Sente quasi rintoccare l’ora dell’onestà, perché, sebbene arrossisca e non riesca a guardarlo negli occhi, Arthur, che da lucido è un gran bugiardo, risponde sinceramente con un borbottio “Riesco a malapena a dirle buongiorno”

All’improvviso Gabriel sembra illuminarsi: si raddrizza sulla sedia, il suo sorriso si allarga a un punto tale che potrebbe accecare chiunque nel locale e stringe la mano ad Arthur che non capisce cosa abbia causato questa reazione inaspettata e lo guarda con confusione.

“Prova a conversare un po’ con lei, mettila a suo agio nella casa e lascia che accada.
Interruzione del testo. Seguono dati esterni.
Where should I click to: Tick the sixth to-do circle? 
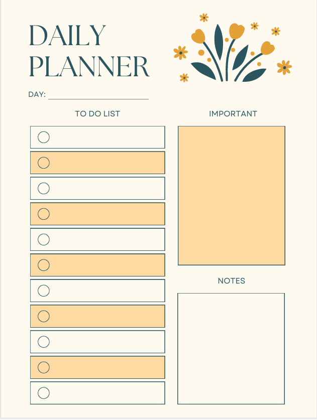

Presto capirai da solo”

 

 

V. L’agenda di Arthur, dalla elegante copertina in pelle nera e un pratico spazio per conservare una penna da usare quando non ne trova altre (tende a capitargli più spesso del normale, tanto che ha iniziato a chiedersi se qualcuno gliele rubi dall’ufficio e a osservare con attenzione paranoica chiunque ne usi una), riporta ordinatamente in una grafia leggibile incontri di lavoro, scadenze e tutto ciò che sia legato al suo lavoro, con l’eccezione delle riunioni di famiglia che comunque sono vicine ad essere considerate un lavoro a parte, dato che deve avere a che fare con due fratelli e una sorella intollerabili (Owen non conta) e una madre e un padre che evidentemente provano gusto a fargli domande imbarazzanti, certo in buona fede, alle quali non può non rispondere. L’agenda è un oggetto essenziale della sua vita, perché Arthur ha una certa tendenza che preferirebbe rimanesse segreta di perdersi con la testa fra le nuvole. (L’incidente delle chiavi dimenticate nel cassetto delle mutande, ritrovate da una cameriera attenta, brucia ancora troppo nella sua memoria) Controlla l’agenda tutti i giorni e la porta sempre con sé nella sua ventiquattrore. Niente che non sia lavoro ha trovato spazio tra le sue pagine. Arthur la custodisce quasi come un tesoro prezioso, a cui solo lui ha accesso.

Per questo nessuno nota il primo segno di cambiamento, per tanto piccolo che sia, un cerchietto nero attorno ad una specifica data di Marzo, che ricordi ad Arthur quella bella giornata primaverile in cui lui e Marie sono diventati marito e moglie.

Non è da gentiluomini dimenticare il giorno delle proprie nozze.